DAY THE WORLD ENDED
Day the World Ended blatantly steals the basic set-up from Arch Obolers Five (1951), the very first film to deal with the nuclear holocaust and its aftermath. Five was a solemn and portentous affair concerning the tensions between five survivors of the nuclear holocaust gathered together in a house. Day the World Ended, although no less solemn and portentous in its own way, cheerfully subverts the plot to its own lurid pulp exploitation ends by sole dint of adding a three-eyed rubber monster to the proceedings. In so doing by transforming Obolers serious message-heavy work into the language of pulp Roger Corman unwittingly set the course for the post-holocaust B-movie for the rest of the decade, most of which drew from the cliches established here.
Day the World Ended is made on a painfully low budget. The photography and lighting is crude and Cormans camera set-ups are virtually static. The film almost takes place like a stage play in a single setting in the opening scene, the characters even make their entrance on cue one after the other like actors in a drawing room drama. It is a cheap and shoddy film. It is however conducted with an undeniable vigour and a conviction in itself. Paul Birch gives a fine hard-edged performance as the captain, and one does not doubt for a moment that everybody involved believed the pronouncements about the future that the film makes.
The films underlying sentiments are rather funny today.
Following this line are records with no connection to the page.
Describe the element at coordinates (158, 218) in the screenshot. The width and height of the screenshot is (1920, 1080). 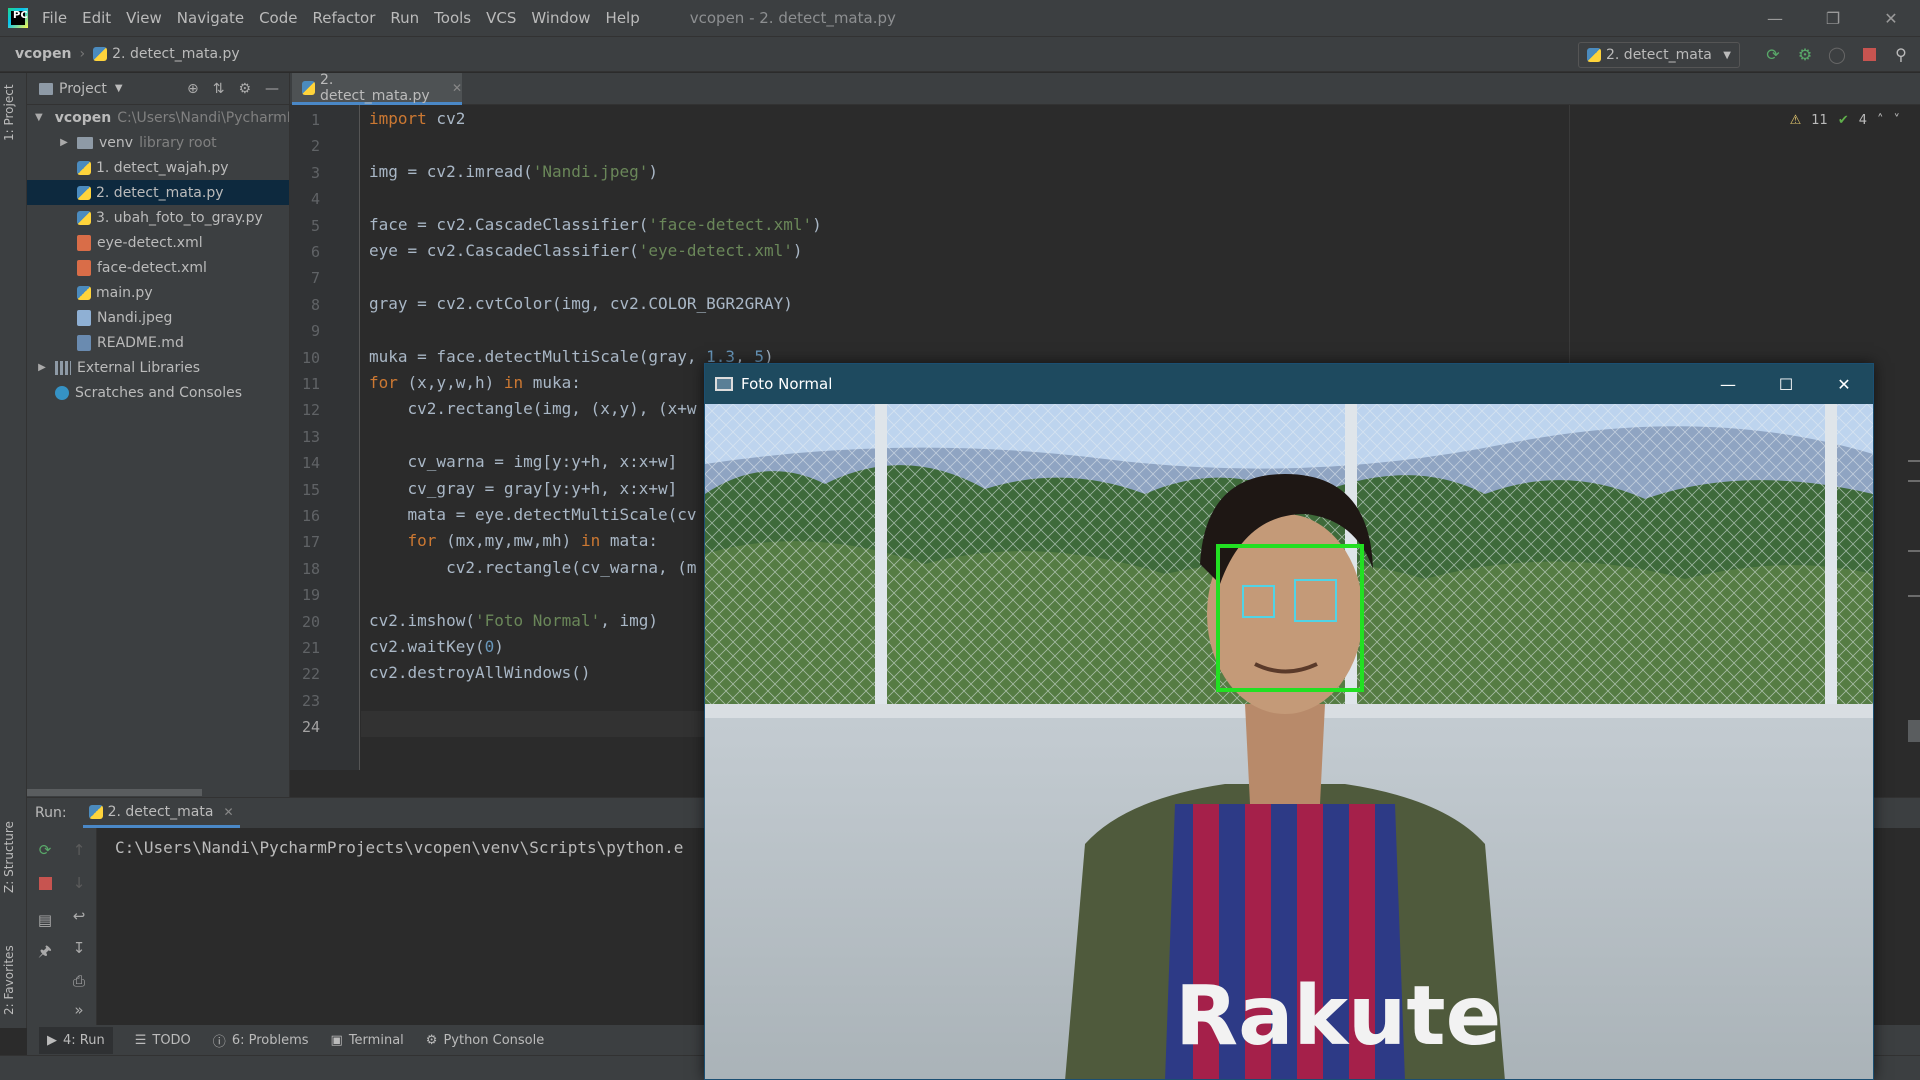
I see `tree-item: 3. ubah_foto_to_gray.py` at that location.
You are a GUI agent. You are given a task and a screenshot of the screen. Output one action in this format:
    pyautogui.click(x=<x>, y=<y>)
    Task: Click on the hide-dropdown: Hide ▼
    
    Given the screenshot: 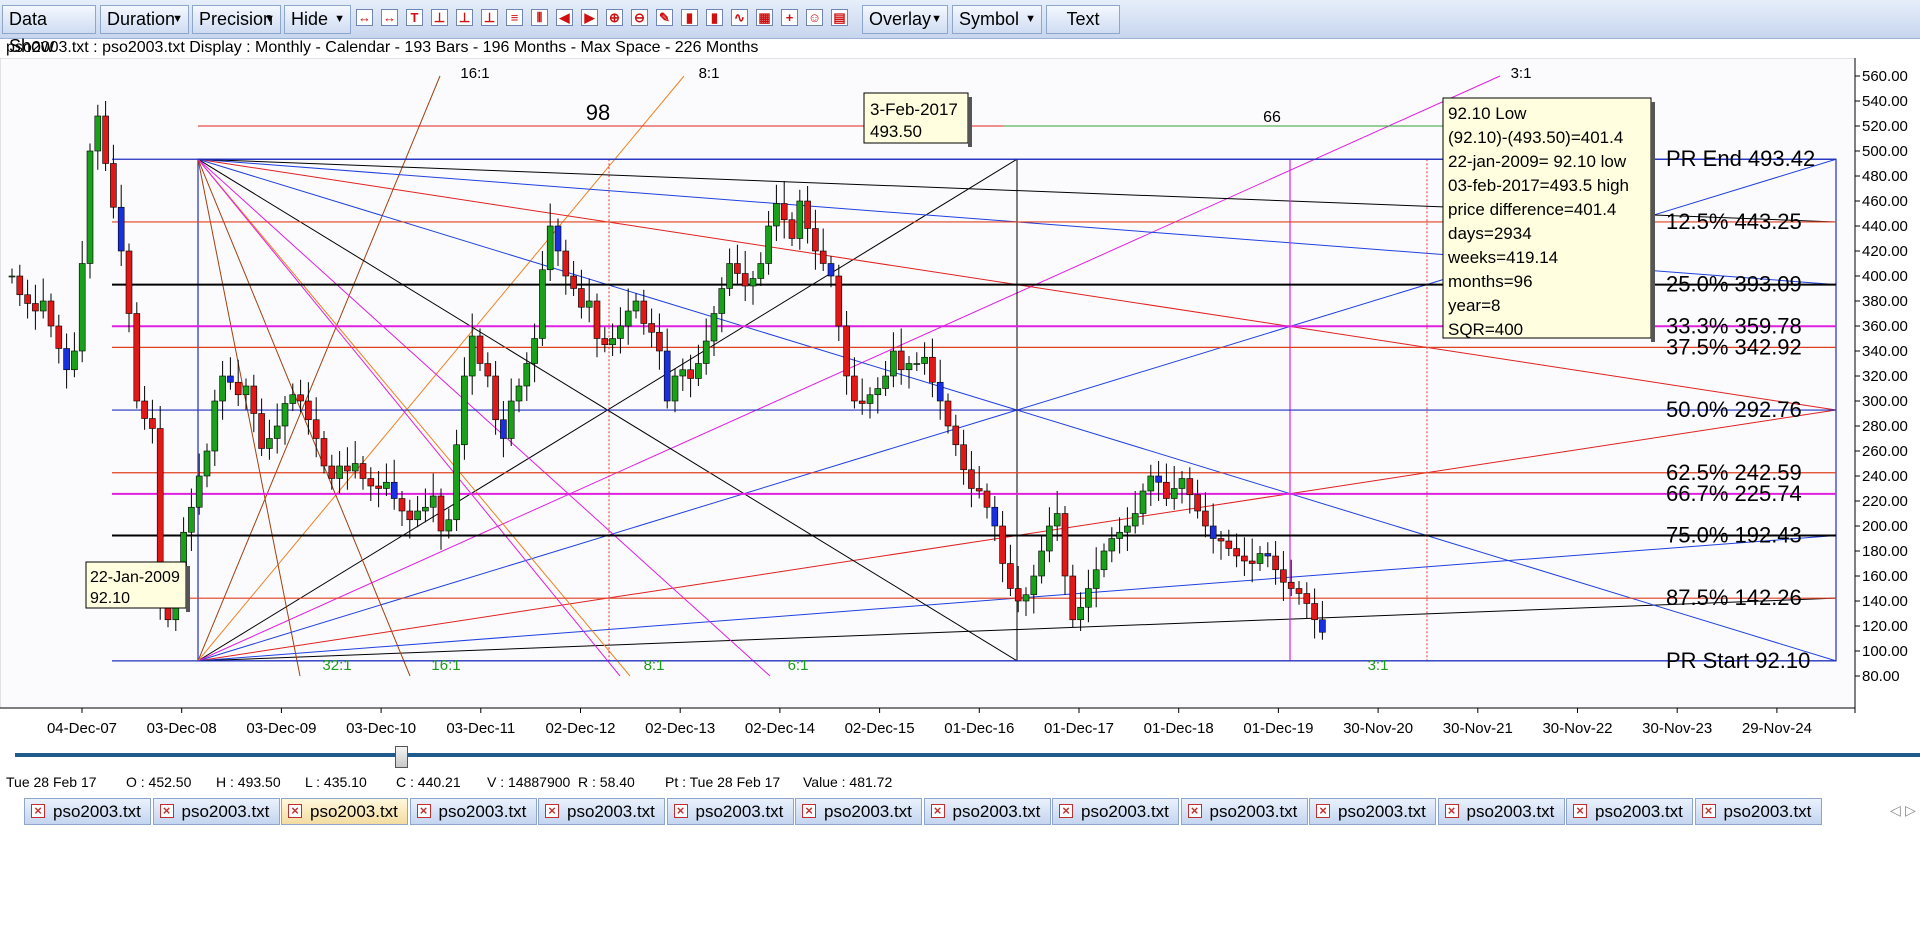 What is the action you would take?
    pyautogui.click(x=318, y=20)
    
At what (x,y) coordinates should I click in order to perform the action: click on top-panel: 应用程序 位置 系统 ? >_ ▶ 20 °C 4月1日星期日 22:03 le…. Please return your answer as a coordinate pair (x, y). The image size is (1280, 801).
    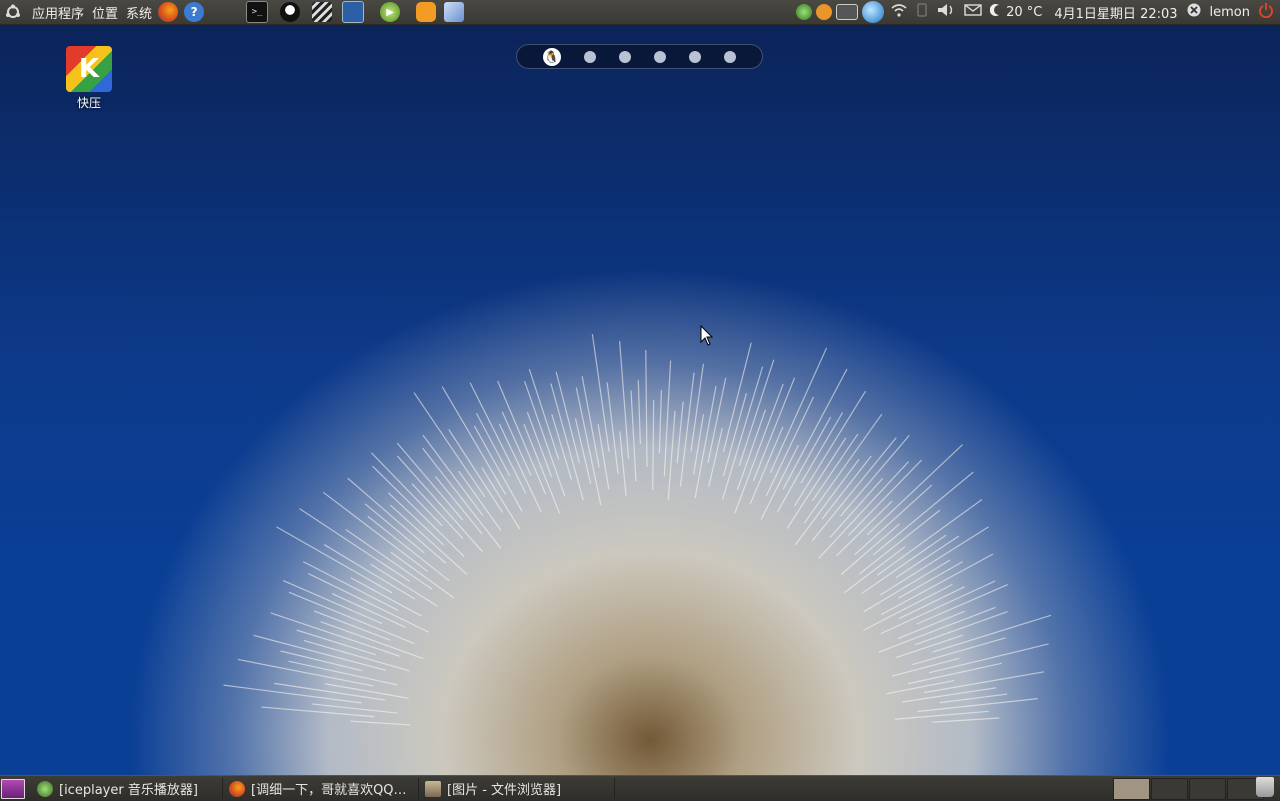
    Looking at the image, I should click on (640, 12).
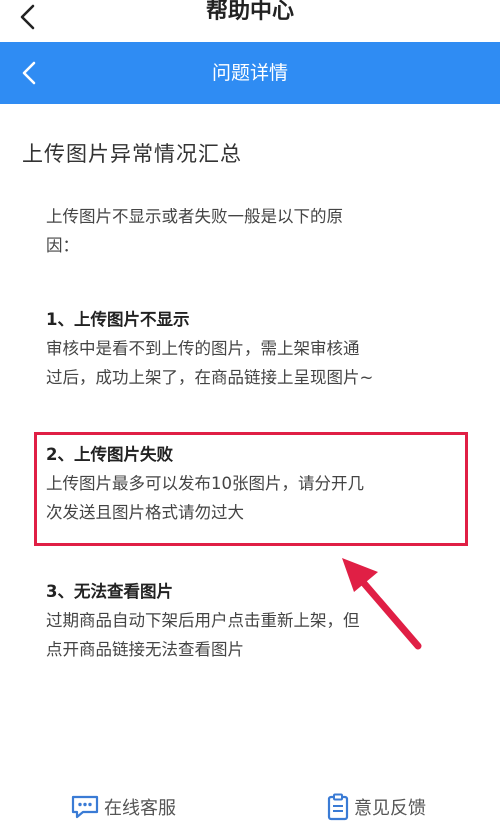  I want to click on feedback-button: 意见反馈, so click(376, 807).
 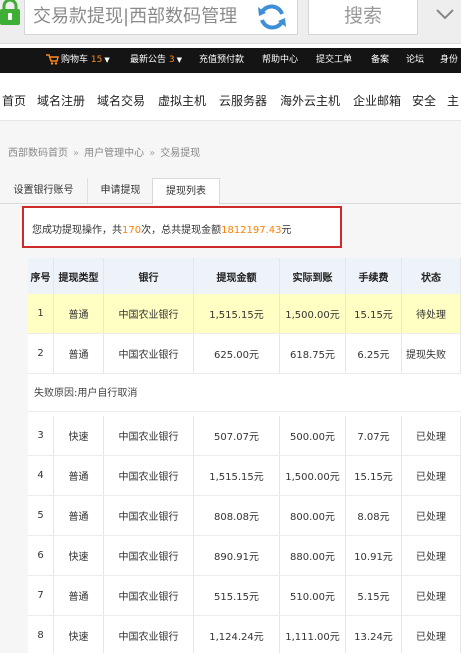 What do you see at coordinates (244, 276) in the screenshot?
I see `table-header: 序号 提现类型 银行 提现金额 实际到账 手续费 状态` at bounding box center [244, 276].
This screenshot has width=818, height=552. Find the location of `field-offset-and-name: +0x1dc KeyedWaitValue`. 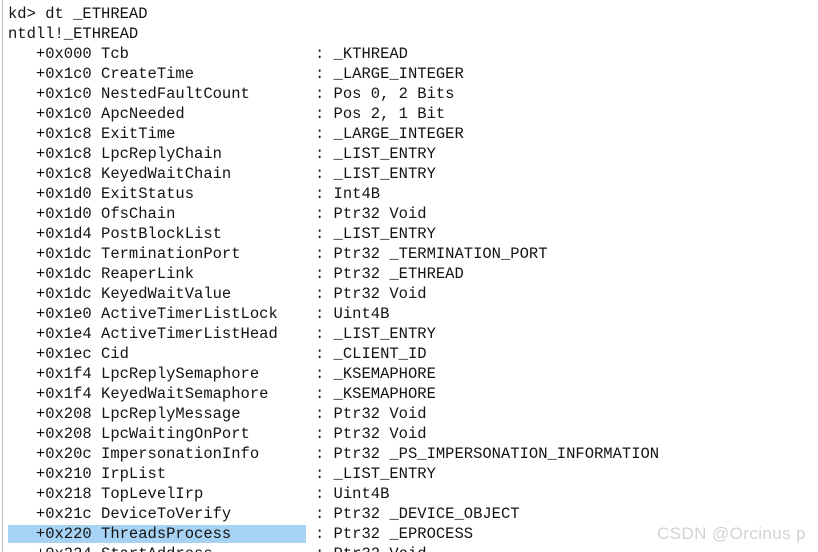

field-offset-and-name: +0x1dc KeyedWaitValue is located at coordinates (157, 294).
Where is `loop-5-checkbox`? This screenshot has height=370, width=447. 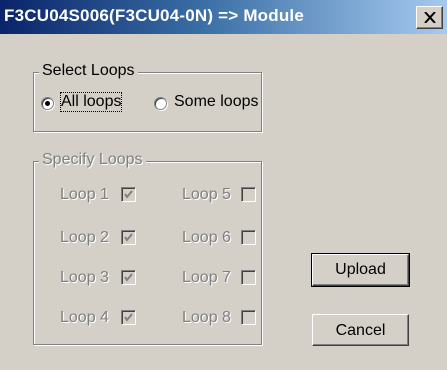 loop-5-checkbox is located at coordinates (248, 194).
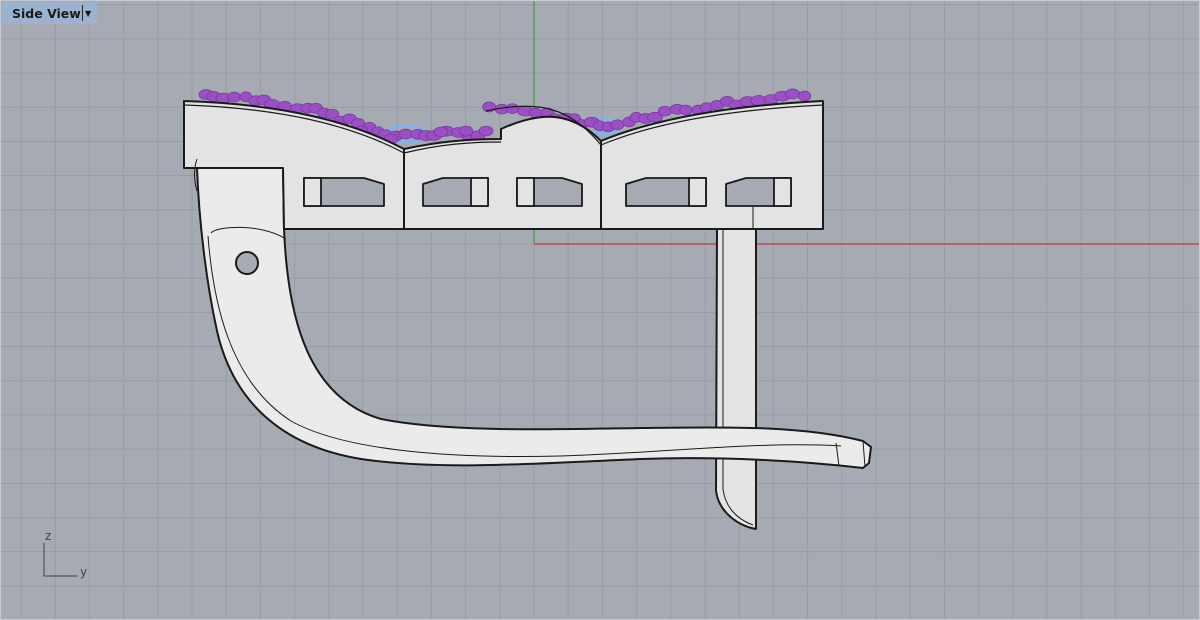  I want to click on axes-icon: z y, so click(69, 556).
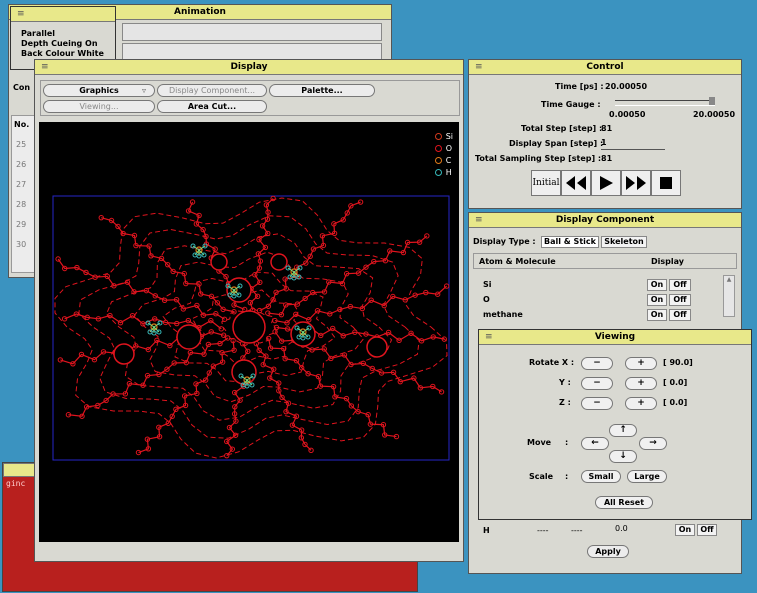  What do you see at coordinates (249, 68) in the screenshot?
I see `display-titlebar: ≡ Display` at bounding box center [249, 68].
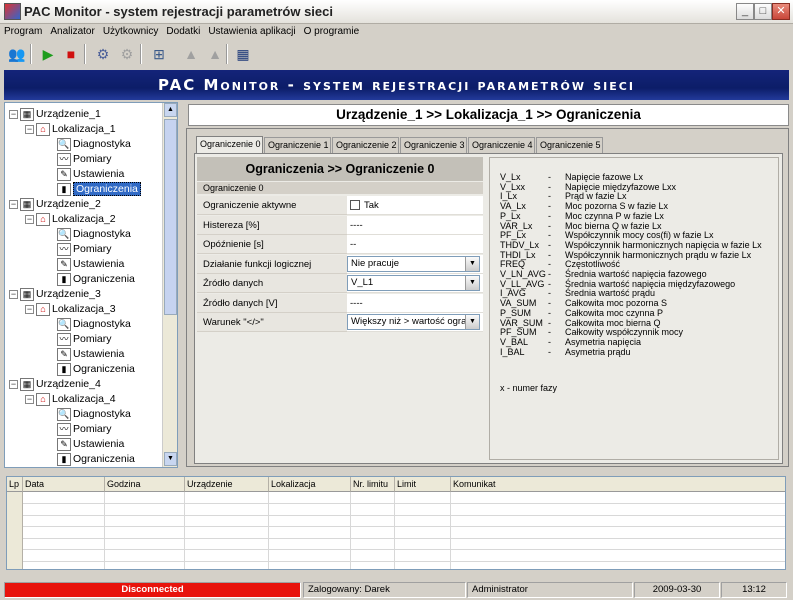 This screenshot has height=600, width=793. Describe the element at coordinates (15, 484) in the screenshot. I see `log-column-header: Lp` at that location.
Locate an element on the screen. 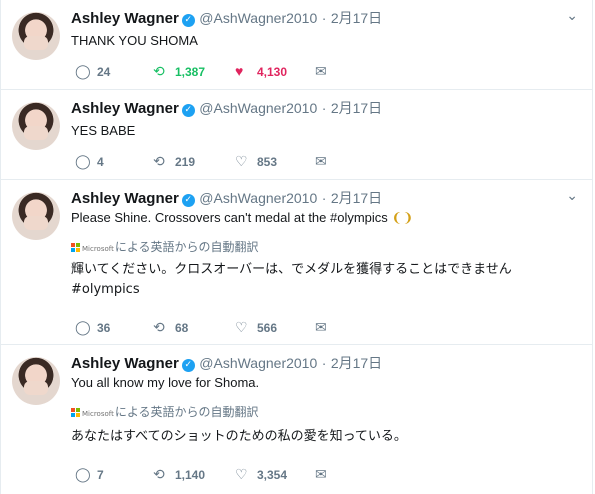 This screenshot has height=494, width=595. like-button: ♡ 3,354 is located at coordinates (261, 474).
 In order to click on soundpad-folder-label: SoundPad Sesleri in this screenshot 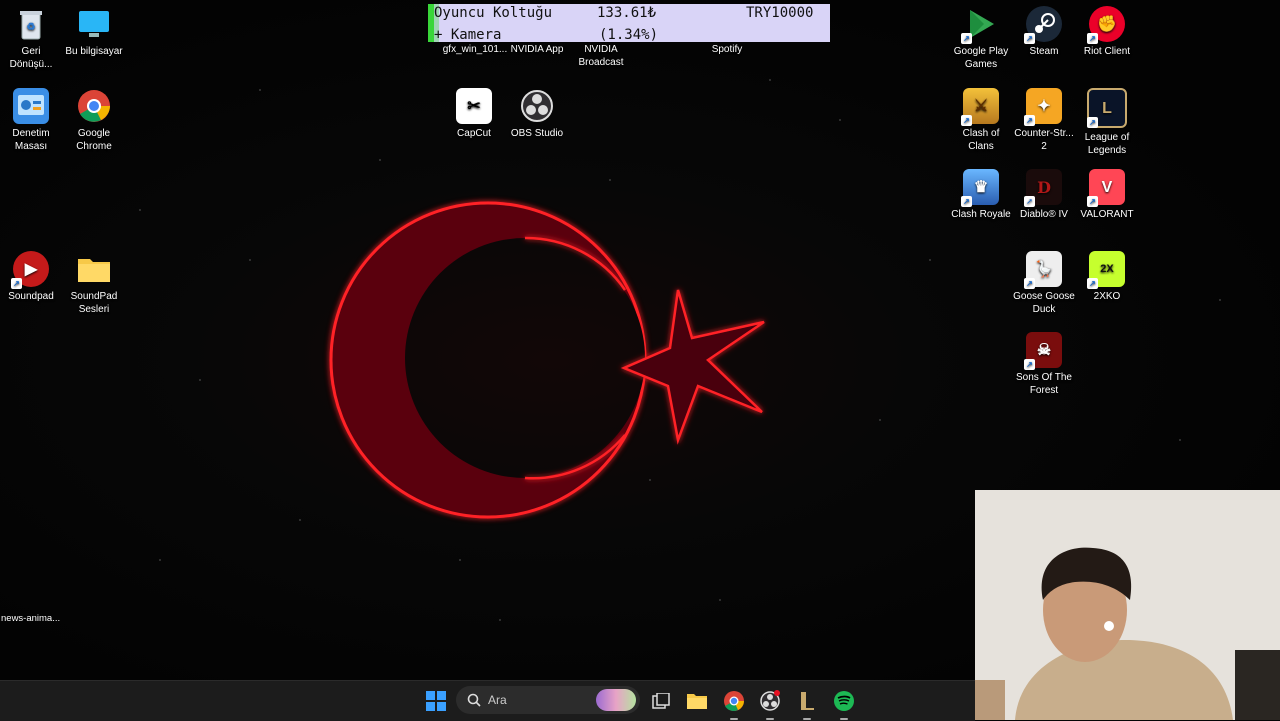, I will do `click(94, 303)`.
Who gets killed off and in what order is predictable the cranky prospector, followed by the hood, the cheap tramp and then the aging father leaving only the clean-cut hero and the blonde girl-next-door type to head off hand in hand and repopulate the future with, by implication, Caucasian babies and WASP values. Everything is seen in terms of Biblical provenance and passover and the ending with the hero and heroine walking off together is naturally seen with allusions to the Garden of Eden. The script trots out lines like There is a force more powerful than Man and in His infinite wisdom He has spared a few.
Day the World Ended is one 1950s film that has never been remade in the modern era, although there was Z-movie director Larry Buchanans cheap In the Year 2889 (1966). There was also The Day the World Ended (2001), a film produced for cable in the Creature Features series. However, the Creature Feature series only borrowed a stack of 1950s AIP B movie titles and this was an otherwise entirely unrelated film about a town terrorised by an alien monster. The title was also used for an Irwin Allen disaster movie The Day the World Ended aka When Time Ran Out (1980), which, despite the apocalyptic promise of the title, is only a dreary disaster about a volcanic eruption and has no science-fiction elements.
Roger Cormans other genre films as director are: It Conquered the World (1956), Not Of This Earth (1956), War of the Satellites (1956), Attack of the Crab Monsters (1957), The Saga of the Viking Women and Their Journey to the Waters of the Great Sea Serpent (1957), The Undead (1957), Teenage Caveman (1958), A Bucket of Blood (1959), The Wasp Woman (1959), The House of Usher/The Fall of the House of Usher (1960), Last Woman on Earth (1960), The Little Shop of Horrors (1960), Creature from the Haunted Sea (1961), Pit and the Pendulum (1961), Premature Burial (1962), Tales of Terror (1962), Tower of London (1962), The Haunted Palace (1963), The Raven (1963), The Terror (1963), X The Man with X-Ray Eyes (1963), The Masque of the Red Death (1964), The Tomb of Ligeia (1964), The Trip (1967), Gas; or It Became Necessary to Destroy the World in Order to Save It (1970) and Frankenstein Unbound (1990). Cormans World: Exploits of a Hollywood Rebel (2011) is a documentary about Cormans career.